Directive: Copy out the rows below verbatim, keeping every line in its original order.

Data records:
>>>>
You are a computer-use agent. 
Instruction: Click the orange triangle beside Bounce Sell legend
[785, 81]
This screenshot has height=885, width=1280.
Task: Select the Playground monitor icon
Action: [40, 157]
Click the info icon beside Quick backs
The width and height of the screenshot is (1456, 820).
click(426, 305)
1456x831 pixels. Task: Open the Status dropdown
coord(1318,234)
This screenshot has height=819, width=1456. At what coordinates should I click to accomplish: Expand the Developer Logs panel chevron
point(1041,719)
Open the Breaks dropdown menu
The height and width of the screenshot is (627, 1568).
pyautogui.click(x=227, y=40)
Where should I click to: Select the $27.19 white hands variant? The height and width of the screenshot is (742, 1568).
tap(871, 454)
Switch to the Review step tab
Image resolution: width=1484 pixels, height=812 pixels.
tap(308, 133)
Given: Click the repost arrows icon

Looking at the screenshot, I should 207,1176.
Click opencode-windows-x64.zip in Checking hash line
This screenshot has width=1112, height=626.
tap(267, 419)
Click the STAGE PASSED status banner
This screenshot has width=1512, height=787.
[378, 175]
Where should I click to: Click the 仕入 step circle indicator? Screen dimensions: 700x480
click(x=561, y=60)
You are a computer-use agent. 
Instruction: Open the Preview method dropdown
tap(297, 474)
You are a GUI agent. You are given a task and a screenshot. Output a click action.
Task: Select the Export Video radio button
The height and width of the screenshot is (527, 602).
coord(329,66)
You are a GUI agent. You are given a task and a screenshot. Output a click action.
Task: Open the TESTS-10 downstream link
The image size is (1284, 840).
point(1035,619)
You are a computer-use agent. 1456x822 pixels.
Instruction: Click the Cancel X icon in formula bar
<<<<
Expected output:
You are a computer-use agent. 
Instruction: Click the orange triangle beside Bounce Sell legend
[785, 81]
This screenshot has height=885, width=1280.
Task: Select the Playground monitor icon
Action: [40, 157]
Click the info icon beside Quick backs
The width and height of the screenshot is (1456, 820).
click(426, 305)
1456x831 pixels. Task: Open the Status dropdown
coord(1318,234)
This screenshot has height=819, width=1456. At what coordinates should I click to accomplish: Expand the Developer Logs panel chevron
point(1041,719)
Open the Breaks dropdown menu
The height and width of the screenshot is (627, 1568).
pyautogui.click(x=227, y=40)
Where should I click to: Select the $27.19 white hands variant? The height and width of the screenshot is (742, 1568).
tap(871, 454)
Switch to the Review step tab
Image resolution: width=1484 pixels, height=812 pixels.
tap(308, 133)
Given: Click the repost arrows icon

Looking at the screenshot, I should 207,1176.
Click opencode-windows-x64.zip in Checking hash line
This screenshot has width=1112, height=626.
tap(267, 419)
Click the STAGE PASSED status banner
This screenshot has width=1512, height=787.
[378, 175]
Where should I click to: Click the 仕入 step circle indicator? Screen dimensions: 700x480
click(x=561, y=60)
You are a computer-use agent. 
Instruction: Open the Preview method dropdown
tap(297, 474)
You are a GUI agent. You are given a task and a screenshot. Output a click action.
Task: Select the Export Video radio button
The height and width of the screenshot is (527, 602).
coord(329,66)
You are a GUI agent. You are given a task and a screenshot. Output a click action.
Task: Open the TESTS-10 downstream link
The image size is (1284, 840).
point(1035,619)
You are a computer-use agent. 1456x822 pixels.
Instruction: Click the Cancel X icon in formula bar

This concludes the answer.